Suppose that $g$ is $\tau$-continuous.

For each $x \in \GF$ and $\epsilon > 0$, let:

$\map {B_\epsilon} {x, \GF} = \set {y \in \GF : \cmod {y - x} < \epsilon}$

Then since $g$ is $\tau$-continuous, we have:

$g^{-1} \sqbrk {\map {B_1} {0, \GF} } \in \tau$

and so $g^{-1} \sqbrk {\map {B_1} {0, \GF} }$ is an open neighborhood of ${\mathbf 0}_X$.

From Initial Topology on Vector Space Generated by Linear Functionals is Locally Convex, $\tau$ is generated by the seminorms:

$\set {p_f : f \in F}$

where we define $p_f : X \to \R_{\ge 0}$ by:

$\map {p_f} x = \cmod {\map f x}$

for each $x \in X$.

So, from Open Sets in Standard Topology of Locally Convex Space, there exists $g_1, \ldots, g_n \in F$ and $\epsilon > 0$ such that:

$\set {x \in X : \cmod {\map {g_k} x} < \epsilon \text { for each } 1 \le k \le n} \subseteq g^{-1} \sqbrk {\map {B_1} {0, \GF} }$

We will deduce that:

$g \in \span \set {g_1, \ldots, g_n}$

so that $g \in F$.

Let:

$\ds x \in \bigcap_{k \mathop = 1}^n \ker g_k$

Then $\map {g_k} {\lambda x} = 0$ for each $\lambda \in \GF$ and $1 \le k \le n$.

In particular, $\cmod {\map {g_k} {\lambda x} } < \epsilon$ for each $\lambda \in \GF$ and $1 \le k \le n$.

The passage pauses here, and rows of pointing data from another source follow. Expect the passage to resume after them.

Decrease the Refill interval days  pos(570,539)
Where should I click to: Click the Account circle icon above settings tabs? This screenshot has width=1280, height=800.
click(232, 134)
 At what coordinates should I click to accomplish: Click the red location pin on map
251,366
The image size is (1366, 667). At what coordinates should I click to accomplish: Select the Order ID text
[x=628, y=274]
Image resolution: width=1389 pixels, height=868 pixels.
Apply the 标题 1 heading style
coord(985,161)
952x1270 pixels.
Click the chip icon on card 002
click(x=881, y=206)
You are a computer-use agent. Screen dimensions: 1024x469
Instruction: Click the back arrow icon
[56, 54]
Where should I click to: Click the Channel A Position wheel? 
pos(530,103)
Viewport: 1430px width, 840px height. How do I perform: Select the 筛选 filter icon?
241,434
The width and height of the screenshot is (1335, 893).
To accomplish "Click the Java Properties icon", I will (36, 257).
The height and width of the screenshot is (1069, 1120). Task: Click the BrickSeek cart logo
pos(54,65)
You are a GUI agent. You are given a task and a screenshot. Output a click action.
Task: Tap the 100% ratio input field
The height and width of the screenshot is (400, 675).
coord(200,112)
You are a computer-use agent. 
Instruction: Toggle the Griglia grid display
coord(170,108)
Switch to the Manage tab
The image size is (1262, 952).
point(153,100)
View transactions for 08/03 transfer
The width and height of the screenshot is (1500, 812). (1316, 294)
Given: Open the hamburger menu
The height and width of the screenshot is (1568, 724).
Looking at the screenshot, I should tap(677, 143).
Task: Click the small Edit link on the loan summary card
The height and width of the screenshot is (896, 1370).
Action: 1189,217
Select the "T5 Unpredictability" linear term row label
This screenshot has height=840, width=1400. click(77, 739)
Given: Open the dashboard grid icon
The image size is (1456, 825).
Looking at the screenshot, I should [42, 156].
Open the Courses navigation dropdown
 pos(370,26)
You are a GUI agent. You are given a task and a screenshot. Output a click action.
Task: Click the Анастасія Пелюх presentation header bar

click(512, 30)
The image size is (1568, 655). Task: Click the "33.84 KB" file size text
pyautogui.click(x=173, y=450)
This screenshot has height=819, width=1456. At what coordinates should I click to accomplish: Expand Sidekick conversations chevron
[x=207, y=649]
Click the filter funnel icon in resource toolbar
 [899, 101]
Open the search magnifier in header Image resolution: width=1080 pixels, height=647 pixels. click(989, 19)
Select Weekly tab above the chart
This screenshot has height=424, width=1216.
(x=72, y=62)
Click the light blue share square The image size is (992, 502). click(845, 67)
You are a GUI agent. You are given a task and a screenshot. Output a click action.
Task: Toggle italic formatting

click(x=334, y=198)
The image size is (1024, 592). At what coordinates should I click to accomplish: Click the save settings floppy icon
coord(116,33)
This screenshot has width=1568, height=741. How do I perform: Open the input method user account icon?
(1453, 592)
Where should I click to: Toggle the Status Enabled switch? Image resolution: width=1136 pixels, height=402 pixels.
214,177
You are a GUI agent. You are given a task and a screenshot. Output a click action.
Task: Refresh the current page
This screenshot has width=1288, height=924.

So $\lambda x \in g^{-1} \sqbrk {\map {B_1} {0, \GF} }$ for each $\lambda \in \GF$.

Then:

$\cmod {\map g {\lambda x} } < 1$

for each $\lambda \in \GF$.

So, by the linearity of $g$ we have:

$\cmod \lambda \cmod {\map g x} < 1$

for each $\lambda \in \GF$.

If $\cmod {\map g x} > 0$, we could take:

$\ds \cmod \lambda > \frac 1 {\cmod {\map g x} }$

to get:

$\cmod \lambda \cmod {\map g x} > 1$

Hence we must have $\map g x = 0$, so that $g \in \ker f$.

So, we have:

$\ds \bigcap_{k \mathop = 1}^n \ker g_k \subseteq \ker g$

So from Condition for Linear Dependence of Linear Functionals in terms of Kernel, we have:

$g \in \span \set {g_1, \ldots, g_n}$

and so $g \in F$ as desired.

$\blacksquare$